**Exercise brief**
In the passage on grounding and problem solving, duplicate word for word the stretch from "We selected the" through "make quantitative comparisons.".

**Text extract**
--- START ---
The experiment aims to determine the relationship between grounding and problem solving, and especially how the whiteboard participates into this relationship. Grounding mechanisms will be described through patterns of interactions between pair members. Problem solving will be described through the subjects actions in the MOO during data collection phases and through their interaction during data analysis. The notion of mutuality of knowledge will be the articulation point: we will for instance observe, on one hand, the rate of acknowledgment in verbal and graphical interactions and, on the other hand, the number of times the two subjects ask the same question (miscoordination)
    1. The method


The above mentioned research goals led us to choose an exploratory method. We had not clear hypothesis available regarding the relationship between patterns of interactions and problem solving behavior. Moreover, an hypothesis testing approach would imply to know which experimental conditions guarantee that patterns of interactions X or Y do occur between subjects. Research on CSCW is still in its infancy, namely when the focus is on problem solving. Research on VCE, especially on the MOO, is even rarer. It seemed logical to us to approach this new field of research with open eyes.

We selected the task and the computational support accordingly to this exploratory method. In laboratory experiment style, we would have select a toy problem, with a simple technological system. We chosen a (almost) realistic task which average duration is two hours. We chosen a standard technological system available for free on Internet. We do not pretend that the experiments are completely ecologically valid, since the subjects come just for an experiment and since the task was imposed. But the scale of the task and scale of the system are very close to the scales a similar applications in real life.



Such an exploratory approach is often carried out though the qualitative analysis of a few protocols. We aimed however to observe more pairs in order to be able to make quantitative comparisons.
    1. The task

      1. Criteria for task selection


Given our goals of studying multi-modal grounding during collaborative problem solving, and our limited resources, both in terms of time to complete the project, and personel for programming support, monitoring experiments, and collecting and analyzing the protocols of the interactions, the following criteria for collaborative tasks seemed relevant:

  • Computer support. The task should be such that any task-specific actions or manipulations that must be performed to complete the task can be done in a pre-exisiting software package, or can be easily programmed.

  • Complexity. The task must be complex enough to generate interesting discussion and to require collaboration. It shouldn't be something so simple that one participant can easily just go off and solve it by himself without any thought.

  • Need for Planning. This is related to the previous criterion, but more specific. The task should be something where thinking about what to do (and therefore talking about it) can be useful, in addition to just doing it. The task should include significant aspects of problem solving, where the steps to be taken, or even the strategy for proceeding can be a fruitful object of discussion.

  • Potential for Misunderstanding. Since we are studying grounding, there should be some potential for grounding to fail and require repair. This is obviously related to the previous two criteria, but we also want the discussion to have some points of ambiguity where participants could have different ideas of what is being said/referred to/ etc.
--- END ---
(Records from a dataset)
--- START ---
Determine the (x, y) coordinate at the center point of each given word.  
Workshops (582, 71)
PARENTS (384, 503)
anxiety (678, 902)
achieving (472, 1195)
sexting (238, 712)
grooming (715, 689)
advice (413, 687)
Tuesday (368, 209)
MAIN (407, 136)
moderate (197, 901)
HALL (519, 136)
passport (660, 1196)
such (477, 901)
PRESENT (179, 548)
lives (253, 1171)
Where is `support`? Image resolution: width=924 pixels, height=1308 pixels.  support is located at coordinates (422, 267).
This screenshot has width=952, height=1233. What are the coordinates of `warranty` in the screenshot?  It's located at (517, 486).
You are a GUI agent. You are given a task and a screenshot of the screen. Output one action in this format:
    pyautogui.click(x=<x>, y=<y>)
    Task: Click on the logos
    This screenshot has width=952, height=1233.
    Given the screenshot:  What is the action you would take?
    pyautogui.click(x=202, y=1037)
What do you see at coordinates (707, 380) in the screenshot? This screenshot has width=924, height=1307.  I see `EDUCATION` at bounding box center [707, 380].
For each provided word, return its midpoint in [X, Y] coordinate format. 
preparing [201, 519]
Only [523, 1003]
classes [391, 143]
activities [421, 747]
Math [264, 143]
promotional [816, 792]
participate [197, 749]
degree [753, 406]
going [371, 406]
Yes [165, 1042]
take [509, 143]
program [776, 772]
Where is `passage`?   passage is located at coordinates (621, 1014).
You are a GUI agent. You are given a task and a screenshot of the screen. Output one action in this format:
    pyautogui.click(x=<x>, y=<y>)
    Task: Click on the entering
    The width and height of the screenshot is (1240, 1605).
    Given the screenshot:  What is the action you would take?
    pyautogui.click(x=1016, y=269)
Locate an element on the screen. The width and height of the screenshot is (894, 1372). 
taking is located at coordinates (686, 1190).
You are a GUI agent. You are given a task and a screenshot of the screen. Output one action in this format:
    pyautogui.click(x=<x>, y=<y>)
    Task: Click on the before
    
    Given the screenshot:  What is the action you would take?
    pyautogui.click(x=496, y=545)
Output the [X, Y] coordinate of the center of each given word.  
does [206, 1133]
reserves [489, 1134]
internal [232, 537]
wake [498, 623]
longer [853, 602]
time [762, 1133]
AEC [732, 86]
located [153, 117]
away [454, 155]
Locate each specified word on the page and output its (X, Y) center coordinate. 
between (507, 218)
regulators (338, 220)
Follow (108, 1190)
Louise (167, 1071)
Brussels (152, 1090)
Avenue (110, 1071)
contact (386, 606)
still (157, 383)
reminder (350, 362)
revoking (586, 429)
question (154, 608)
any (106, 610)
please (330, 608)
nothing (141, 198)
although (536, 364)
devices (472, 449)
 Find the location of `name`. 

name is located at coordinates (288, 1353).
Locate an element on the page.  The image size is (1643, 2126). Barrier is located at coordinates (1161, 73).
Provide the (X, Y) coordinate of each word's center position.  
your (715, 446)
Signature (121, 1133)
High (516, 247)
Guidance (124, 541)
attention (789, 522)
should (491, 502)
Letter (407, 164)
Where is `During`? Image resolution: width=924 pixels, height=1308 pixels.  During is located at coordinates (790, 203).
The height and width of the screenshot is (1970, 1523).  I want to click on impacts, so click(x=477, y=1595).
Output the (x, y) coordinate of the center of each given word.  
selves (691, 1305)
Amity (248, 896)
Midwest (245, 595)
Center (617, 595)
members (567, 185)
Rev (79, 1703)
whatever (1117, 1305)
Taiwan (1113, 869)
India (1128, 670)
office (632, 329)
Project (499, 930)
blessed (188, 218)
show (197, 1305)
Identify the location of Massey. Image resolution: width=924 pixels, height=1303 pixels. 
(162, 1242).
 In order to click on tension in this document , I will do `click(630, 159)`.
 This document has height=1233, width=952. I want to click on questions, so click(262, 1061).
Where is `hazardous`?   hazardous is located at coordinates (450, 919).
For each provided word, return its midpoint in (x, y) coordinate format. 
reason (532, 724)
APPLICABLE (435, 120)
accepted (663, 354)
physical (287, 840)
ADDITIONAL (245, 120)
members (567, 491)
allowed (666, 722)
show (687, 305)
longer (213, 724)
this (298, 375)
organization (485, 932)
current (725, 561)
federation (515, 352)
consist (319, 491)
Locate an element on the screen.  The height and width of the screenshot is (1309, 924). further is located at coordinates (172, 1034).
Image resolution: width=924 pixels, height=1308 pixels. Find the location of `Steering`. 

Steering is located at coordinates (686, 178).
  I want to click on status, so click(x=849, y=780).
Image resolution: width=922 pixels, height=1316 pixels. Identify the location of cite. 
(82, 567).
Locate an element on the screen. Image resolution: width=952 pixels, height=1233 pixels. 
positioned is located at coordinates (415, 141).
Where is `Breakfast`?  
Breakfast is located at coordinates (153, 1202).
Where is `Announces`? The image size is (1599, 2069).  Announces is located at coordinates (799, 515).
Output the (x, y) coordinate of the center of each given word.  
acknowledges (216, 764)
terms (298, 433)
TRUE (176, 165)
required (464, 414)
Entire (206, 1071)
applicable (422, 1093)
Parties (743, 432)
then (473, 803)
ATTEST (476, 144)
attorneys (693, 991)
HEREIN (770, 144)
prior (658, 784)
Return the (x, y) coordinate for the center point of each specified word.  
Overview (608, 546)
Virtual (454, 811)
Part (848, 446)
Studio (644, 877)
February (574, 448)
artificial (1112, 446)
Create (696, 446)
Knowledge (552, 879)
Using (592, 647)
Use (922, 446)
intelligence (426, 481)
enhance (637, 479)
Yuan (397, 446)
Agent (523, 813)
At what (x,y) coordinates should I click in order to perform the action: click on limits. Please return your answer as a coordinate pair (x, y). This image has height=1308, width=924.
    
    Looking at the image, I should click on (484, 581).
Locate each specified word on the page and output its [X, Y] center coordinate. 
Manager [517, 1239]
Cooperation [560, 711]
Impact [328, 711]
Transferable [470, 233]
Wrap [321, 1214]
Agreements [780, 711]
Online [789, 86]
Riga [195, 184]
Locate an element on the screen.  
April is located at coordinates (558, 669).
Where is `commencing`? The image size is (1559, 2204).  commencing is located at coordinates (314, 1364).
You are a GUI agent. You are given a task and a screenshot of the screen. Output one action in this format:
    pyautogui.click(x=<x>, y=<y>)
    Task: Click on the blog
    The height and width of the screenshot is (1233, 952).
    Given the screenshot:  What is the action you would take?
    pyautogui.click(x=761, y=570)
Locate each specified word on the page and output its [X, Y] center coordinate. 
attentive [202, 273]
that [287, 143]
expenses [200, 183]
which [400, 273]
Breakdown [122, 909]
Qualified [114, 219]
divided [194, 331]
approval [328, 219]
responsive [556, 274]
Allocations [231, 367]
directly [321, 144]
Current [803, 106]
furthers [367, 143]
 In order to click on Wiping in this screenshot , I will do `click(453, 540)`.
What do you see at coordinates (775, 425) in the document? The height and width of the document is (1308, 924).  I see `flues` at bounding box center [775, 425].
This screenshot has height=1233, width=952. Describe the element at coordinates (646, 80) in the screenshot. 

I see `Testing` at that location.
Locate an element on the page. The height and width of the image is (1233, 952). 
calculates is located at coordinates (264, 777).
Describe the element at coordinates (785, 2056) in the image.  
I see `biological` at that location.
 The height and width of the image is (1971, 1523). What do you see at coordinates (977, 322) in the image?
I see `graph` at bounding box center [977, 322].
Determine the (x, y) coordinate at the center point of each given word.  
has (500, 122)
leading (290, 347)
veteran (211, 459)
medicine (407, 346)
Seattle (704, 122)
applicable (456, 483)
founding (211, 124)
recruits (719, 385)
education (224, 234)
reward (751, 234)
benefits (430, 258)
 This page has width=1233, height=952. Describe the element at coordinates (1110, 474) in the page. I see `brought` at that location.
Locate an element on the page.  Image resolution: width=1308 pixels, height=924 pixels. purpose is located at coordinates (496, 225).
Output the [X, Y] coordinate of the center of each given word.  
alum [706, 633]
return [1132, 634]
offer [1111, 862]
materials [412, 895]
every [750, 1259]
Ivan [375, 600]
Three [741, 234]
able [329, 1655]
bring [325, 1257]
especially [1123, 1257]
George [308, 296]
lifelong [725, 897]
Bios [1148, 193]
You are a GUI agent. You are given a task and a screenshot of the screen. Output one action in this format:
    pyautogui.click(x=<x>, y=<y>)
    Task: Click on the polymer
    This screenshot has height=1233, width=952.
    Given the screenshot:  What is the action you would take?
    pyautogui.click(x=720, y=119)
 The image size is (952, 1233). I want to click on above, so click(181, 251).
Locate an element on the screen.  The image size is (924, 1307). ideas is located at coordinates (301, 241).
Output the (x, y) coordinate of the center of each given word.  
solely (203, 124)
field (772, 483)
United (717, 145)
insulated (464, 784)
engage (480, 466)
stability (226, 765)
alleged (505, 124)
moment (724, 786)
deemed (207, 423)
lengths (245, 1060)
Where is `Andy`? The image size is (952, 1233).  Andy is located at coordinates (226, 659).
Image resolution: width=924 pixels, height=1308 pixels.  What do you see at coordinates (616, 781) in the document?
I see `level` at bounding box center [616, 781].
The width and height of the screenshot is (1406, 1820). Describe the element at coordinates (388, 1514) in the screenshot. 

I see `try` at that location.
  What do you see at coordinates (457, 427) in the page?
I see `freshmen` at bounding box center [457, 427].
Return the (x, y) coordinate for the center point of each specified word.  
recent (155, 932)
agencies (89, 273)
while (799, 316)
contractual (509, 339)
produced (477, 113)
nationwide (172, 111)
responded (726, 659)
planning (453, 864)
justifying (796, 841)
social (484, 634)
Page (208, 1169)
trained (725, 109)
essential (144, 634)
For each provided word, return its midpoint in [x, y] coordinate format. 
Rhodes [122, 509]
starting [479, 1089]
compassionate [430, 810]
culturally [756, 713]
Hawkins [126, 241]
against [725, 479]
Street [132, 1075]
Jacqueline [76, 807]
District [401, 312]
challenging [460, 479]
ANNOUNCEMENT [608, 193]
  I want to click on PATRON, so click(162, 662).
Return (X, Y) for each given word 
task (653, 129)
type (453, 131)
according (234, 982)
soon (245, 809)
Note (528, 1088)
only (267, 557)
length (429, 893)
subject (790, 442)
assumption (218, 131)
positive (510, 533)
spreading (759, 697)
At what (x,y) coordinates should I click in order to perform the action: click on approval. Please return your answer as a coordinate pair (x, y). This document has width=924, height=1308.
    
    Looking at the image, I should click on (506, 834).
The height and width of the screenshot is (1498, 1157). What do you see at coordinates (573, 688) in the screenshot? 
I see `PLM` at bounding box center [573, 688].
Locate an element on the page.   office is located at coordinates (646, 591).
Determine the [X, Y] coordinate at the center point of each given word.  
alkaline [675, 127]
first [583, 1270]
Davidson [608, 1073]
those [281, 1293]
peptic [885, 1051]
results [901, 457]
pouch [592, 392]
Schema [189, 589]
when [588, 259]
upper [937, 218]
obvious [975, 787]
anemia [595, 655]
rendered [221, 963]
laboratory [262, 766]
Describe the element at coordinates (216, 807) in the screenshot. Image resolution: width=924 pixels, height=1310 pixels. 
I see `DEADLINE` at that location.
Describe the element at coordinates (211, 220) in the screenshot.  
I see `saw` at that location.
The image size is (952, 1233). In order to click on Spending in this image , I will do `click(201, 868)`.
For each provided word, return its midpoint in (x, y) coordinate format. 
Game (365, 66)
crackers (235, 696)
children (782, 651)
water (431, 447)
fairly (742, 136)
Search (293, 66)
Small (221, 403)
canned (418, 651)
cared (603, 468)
--- END ---
**Complete output**
We selected the task and the computational support accordingly to this exploratory method. In laboratory experiment style, we would have select a toy problem, with a simple technological system. We chosen a (almost) realistic task which average duration is two hours. We chosen a standard technological system available for free on Internet. We do not pretend that the experiments are completely ecologically valid, since the subjects come just for an experiment and since the task was imposed. But the scale of the task and scale of the system are very close to the scales a similar applications in real life.



Such an exploratory approach is often carried out though the qualitative analysis of a few protocols. We aimed however to observe more pairs in order to be able to make quantitative comparisons.